Japan. Our word "Japan," and the Japanese Nihon or Nippon, are alike corruptions of Jih-pên, the Chinese pronunciation of the characters 日本 literally "sun-origin," that is, "the place the sun comes from,"—a name given to Japan by the Chinese on account of the position of the archipelago to the east of their own country. Marco Polo's Zipangu and the poets' Cipango are from the same Chinese compound, with the addition of the word kuo (Jap. koku), 國 which means "country."

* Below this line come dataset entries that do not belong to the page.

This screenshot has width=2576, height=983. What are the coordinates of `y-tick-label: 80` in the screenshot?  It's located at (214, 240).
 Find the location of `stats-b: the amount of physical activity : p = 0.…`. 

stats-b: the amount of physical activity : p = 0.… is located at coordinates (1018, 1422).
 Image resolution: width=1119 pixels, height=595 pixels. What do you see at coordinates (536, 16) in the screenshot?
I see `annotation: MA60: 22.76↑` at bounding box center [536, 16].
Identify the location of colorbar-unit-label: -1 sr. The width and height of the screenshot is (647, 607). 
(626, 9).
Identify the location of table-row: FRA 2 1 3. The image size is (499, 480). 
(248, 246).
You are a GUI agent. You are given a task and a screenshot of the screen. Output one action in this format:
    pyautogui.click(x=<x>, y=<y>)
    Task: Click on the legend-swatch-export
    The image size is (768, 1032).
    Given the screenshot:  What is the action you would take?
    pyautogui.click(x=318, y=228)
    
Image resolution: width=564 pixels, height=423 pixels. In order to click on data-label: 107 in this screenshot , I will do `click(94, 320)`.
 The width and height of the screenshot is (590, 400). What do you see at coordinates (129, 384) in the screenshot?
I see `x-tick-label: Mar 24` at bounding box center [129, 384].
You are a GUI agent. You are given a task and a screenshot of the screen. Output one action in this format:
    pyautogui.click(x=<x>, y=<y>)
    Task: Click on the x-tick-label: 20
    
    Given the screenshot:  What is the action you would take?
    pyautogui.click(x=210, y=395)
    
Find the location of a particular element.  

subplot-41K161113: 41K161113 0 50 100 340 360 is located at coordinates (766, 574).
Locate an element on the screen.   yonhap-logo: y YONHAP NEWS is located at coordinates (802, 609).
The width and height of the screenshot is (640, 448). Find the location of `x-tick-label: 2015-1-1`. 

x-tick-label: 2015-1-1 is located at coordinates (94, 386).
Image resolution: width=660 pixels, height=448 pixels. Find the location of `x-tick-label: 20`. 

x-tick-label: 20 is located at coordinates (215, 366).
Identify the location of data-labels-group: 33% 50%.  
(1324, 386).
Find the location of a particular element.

The name Nihon ("Japan") seems to have been first officially employed by the Japanese government in A.D. 670. Before that time, the usual native designation of the country was Yamato, properly the name of one of the central provinces. Yamato and Ō-mi-kuni, that is, "the Great August Country," are the names still preferred in poetry and belles-lettres. Japan has other ancient names, some of which are of learned length and thundering sound, for instance, Toyo-ashi-wara-no-chi-aki-no-naga-i-ho-aki-no-mizu-ho-no-kuni, that is, "the-Luxuriant-Reed-Plains-the-Land-of-Fresh-Rice-Ears-of-a-Thousand-Autumns-of-Long-Five-Hundred-Autumns." But we shall not detain the reader with an enumeration of them. Any further curiosity on this head may be satisfied by consulting the pages of the "Kojiki" (see "Asiatic Transactions," Vol. X., Supplement).